Fire Mountain: Barbra got this beautiful photo of sunset rimming a mountain – possibly 8,200 foot Veniaminof Volcano, its top missing. That’s me left of center, shooting a closer perspective. During our stay at a nearby cabin, the forecast had been for temperatures in the mid 30’s (low single digits Celsius) and the usual 10 to 20 knot breezes. The subfreezing temperatures, heavy sleet and snowfall, and hurricane-force winds we experienced seemed to come out of nowhere.
Every night before we go to bed and every morning upon waking, I slide the dining room/living room window open and scan the lakeshore with a small, powerful spotlight. You never know what you’ll see. Though not necessarily at night, from these very windows we’ve seen brown bears, moose, foxes, owls, weasels, otters, eagles, falcons, beavers, a wolverine and a wolf, not to mention an array of waterfowl including cranes, swans, loons and ducks.
“You oughta take that spotlight and stay in my cabin up on Black,” Fred texted one morning. “You’d like it up there.” Fred’s Chignik Lake home sits atop a high bluff, big picture windows overlooking a good bit of Chignik Lake and the beginning of Chignik River. He spends a fair amount of time doing the same thing we do – scanning for wildlife.

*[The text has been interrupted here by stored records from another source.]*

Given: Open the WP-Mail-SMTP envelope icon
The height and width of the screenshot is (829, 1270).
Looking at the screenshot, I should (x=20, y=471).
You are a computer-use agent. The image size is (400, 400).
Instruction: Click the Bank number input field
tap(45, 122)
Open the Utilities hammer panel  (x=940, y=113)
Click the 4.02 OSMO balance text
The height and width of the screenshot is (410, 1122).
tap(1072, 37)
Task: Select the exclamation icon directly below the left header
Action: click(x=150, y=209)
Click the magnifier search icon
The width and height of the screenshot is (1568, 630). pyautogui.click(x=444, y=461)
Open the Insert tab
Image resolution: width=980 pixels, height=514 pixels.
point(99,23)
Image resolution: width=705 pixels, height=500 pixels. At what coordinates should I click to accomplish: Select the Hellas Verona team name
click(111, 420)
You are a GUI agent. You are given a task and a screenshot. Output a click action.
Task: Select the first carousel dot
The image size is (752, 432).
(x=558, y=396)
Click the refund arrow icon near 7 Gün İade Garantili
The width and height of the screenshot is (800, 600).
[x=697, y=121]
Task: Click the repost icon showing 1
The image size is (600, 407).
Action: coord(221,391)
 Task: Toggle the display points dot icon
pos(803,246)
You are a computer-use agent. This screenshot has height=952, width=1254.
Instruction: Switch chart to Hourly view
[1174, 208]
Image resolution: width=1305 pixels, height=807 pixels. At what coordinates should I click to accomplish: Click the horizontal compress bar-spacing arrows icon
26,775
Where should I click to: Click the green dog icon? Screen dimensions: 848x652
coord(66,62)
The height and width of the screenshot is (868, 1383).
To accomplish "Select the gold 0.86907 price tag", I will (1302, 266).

Snow Bunting, Black Lake, Alaska. We’re told that in years past, Snow Buntings were common winter visitors to Chignik Lake. Recently, they’ve been scarce. Although the flock of three birds we came upon only gave me a chance for a couple of quick shots, I was happy to get this record for a project I’m working on to document area birds. (Stay tuned for more on this.) In addition to waterfowl, Black-capped Chickadees, Common Redpolls, magpies, eagles and a Northern Shrike rounded out the avian life we encountered.
Fred’s text came on the last day of December, a few days before Barbra’s winter break was over. The two of us were antsy from days-on-end rain we’d been enduring through most of autumn and early winter. Fred’s offer wouldn’t change the weather, but it would change the scenery. We were in.
That evening we packed up our gear: down sleeping bags, rain gear, extra rain gear for when the first rain gear was soaked, cameras and binoculars, pens and journals, cookware, four days worth of dehydrated backpacking food, four sweet onions and four Fuji apples…
…and awoke the next morning to find that the weather had taken a nasty turn. Rain we can work with, but when winds started blowing spray off the whitecaps on the lake, there was no way Fred would be launching his skiff. “We’ll try again tomorrow,” we agreed. In retrospect, this squall which hadn’t been forecast should have tipped us off that our local weather patterns were unstable.
The following morning we rose early, hoping for the best. During winter, the sun doesn’t break over the mountains rimming our valley till sometime after 10:00 AM, but a flashlight cutting into the pitch black indicated that Fred and his friend Nick were already down at the beach getting the skiff ready. The wind had settled and a mist was falling under a lightless sky that swallowed the lake in inky darkness.
By nine o’clock the first crepuscular twilight silhouetted the mountains to the south. With breakfast behind us and a hint of light on the water, we loaded up the skiff and began the 18-mile run north up the valley. Pockets of near-freezing drizzle appeared and disappeared, prompting us to pull our hoods tight. The forecast – which up here is usually spot on – was for similar weather over the coming days with a few sun breaks mixed in. Ahh, sun breaks. This year, we’ve been living for sun breaks.
As we cut across the lake and proceeded up Black River, a loon and a few mallards and pintails lifted from resting places in coves and a pair of eagles were startled from their riverside perches. Most of the bears are denned up by this time of year, though here and there a few late-run salmon still cling to life in feeder streams. There’s always a chance of seeing a wolf.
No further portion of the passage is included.